= Bulgar calendar =

Solar calendar system used by the Bulgarians

The Bulgarian calendar was a solar calendar system used by the Bulgars, who from the 4th century onwards dwelt in the Eurasian steppes north of the Caucasus and around the banks of river Volga. In 681, part of the Bulgarians settled in the Balkan Peninsula and established First Bulgarian Empire. The main source of information used for reconstruction of the Bulgarian calendar is a short 15th century transcript in Church Slavonic called Nominalia of the Bulgarian Khans, which contains 10 pairs of calendar terms. Additionally, the same dating system is used in a marginal note in a manuscript by 10th century monk Tudor Doksov and in the Chatalar Inscription by the 9th-century Bulgaria ruler Omurtag, who also provides the Byzantine imperial dating equivalent (the indiction). According to the reconstructed calendar, the Bulgars used a 12-year cyclic calendar similar to the one adopted by Turkic peoples from the Chinese calendar, with names and numbers that are deciphered as in Bulgar language. The reading, along with the "cyclic calendar" interpretation itself, was originally proposed by Finnish Slavist Jooseppi Julius Mikkola in 1913. Later, there have been various modifications and elaborations during the 20th century by scholars such as Géza Fehér, Omeljan Pritsak, Mosko Moskov and other scientists.

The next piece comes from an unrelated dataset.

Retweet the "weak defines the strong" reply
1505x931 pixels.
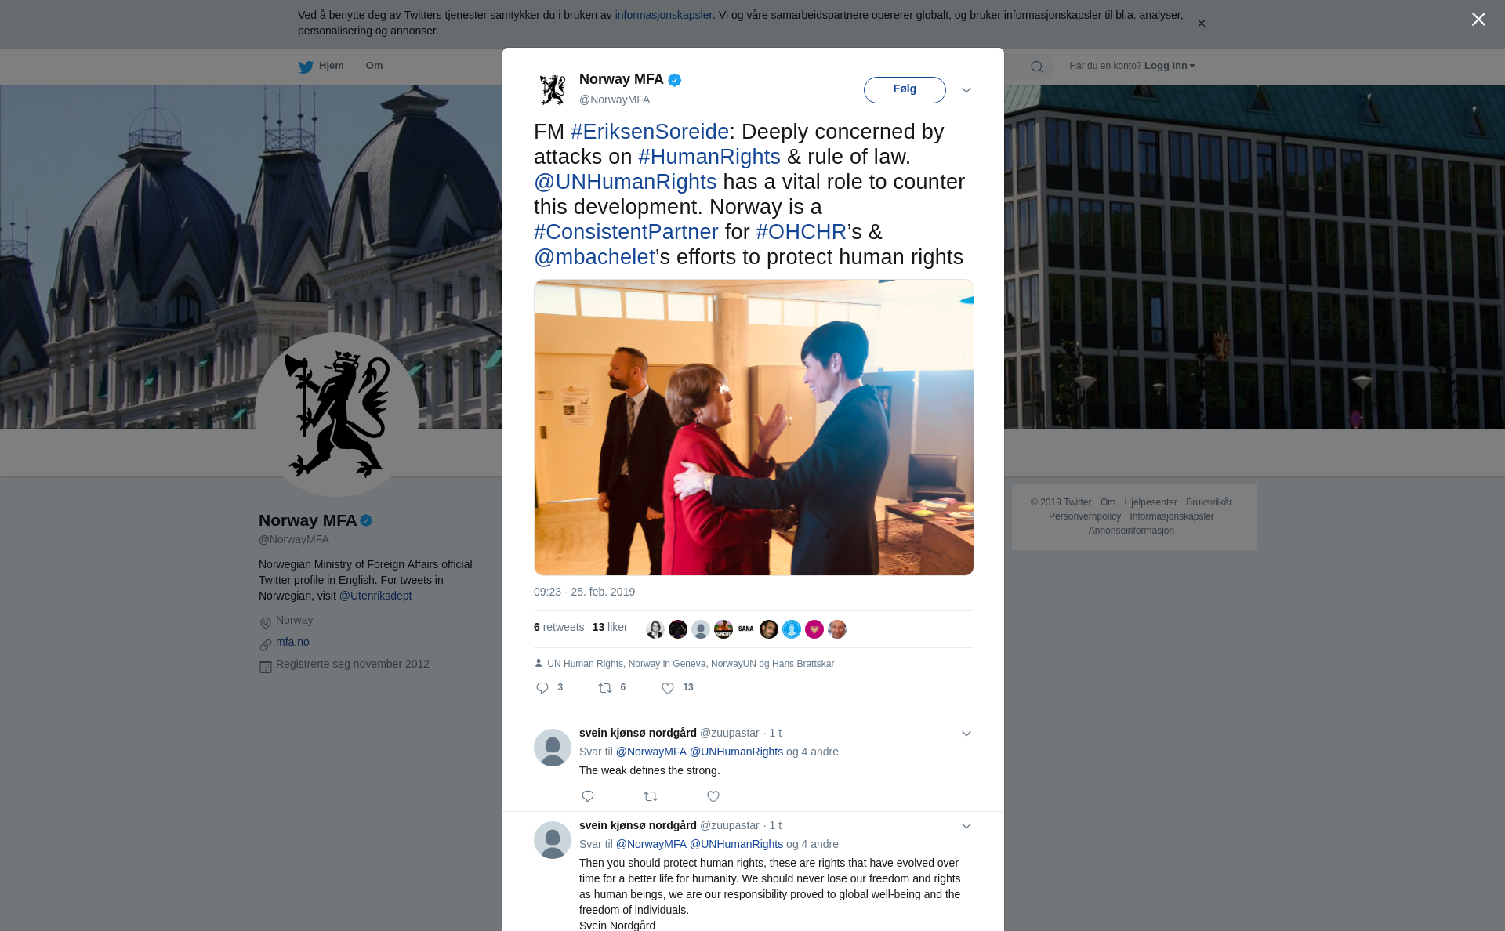(651, 796)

Reconstructions vary slightly because some of the names are unattested, and the exact form of a few is debatable. The following list is based on Mosko Moskov's and description of the average mainstream interpretation, as well as his own reconstruction, and takes into account the existing disagreements:

Years:

| Number | Animal | In Bulgar |
|---|---|---|
| 1 | Mouse | Somor |
| 2 | Ox | Shegor |
| 3 | Uncertain, probably Tiger / Wolf | Ver? |
| 4 | Rabbit | Dvan[sh] |
| 5 | Uncertain, probably Dragon | Ver[eni]? |
| 6 | Snake | Dilom |
| 7 | Horse | Imen[shegor]? |
| 8 | Ram | Teku[chitem]? |
| 9 | Unattested, probably Monkey | —N/a |
| 10 | Hen or Rooster | Toh |
| 11 | Dog | Eth |
| 12 | Boar | Dohs |

== Comparison with Turkic calendars ==

The following comparison table was made based on Omeljan Pritsak's analysis.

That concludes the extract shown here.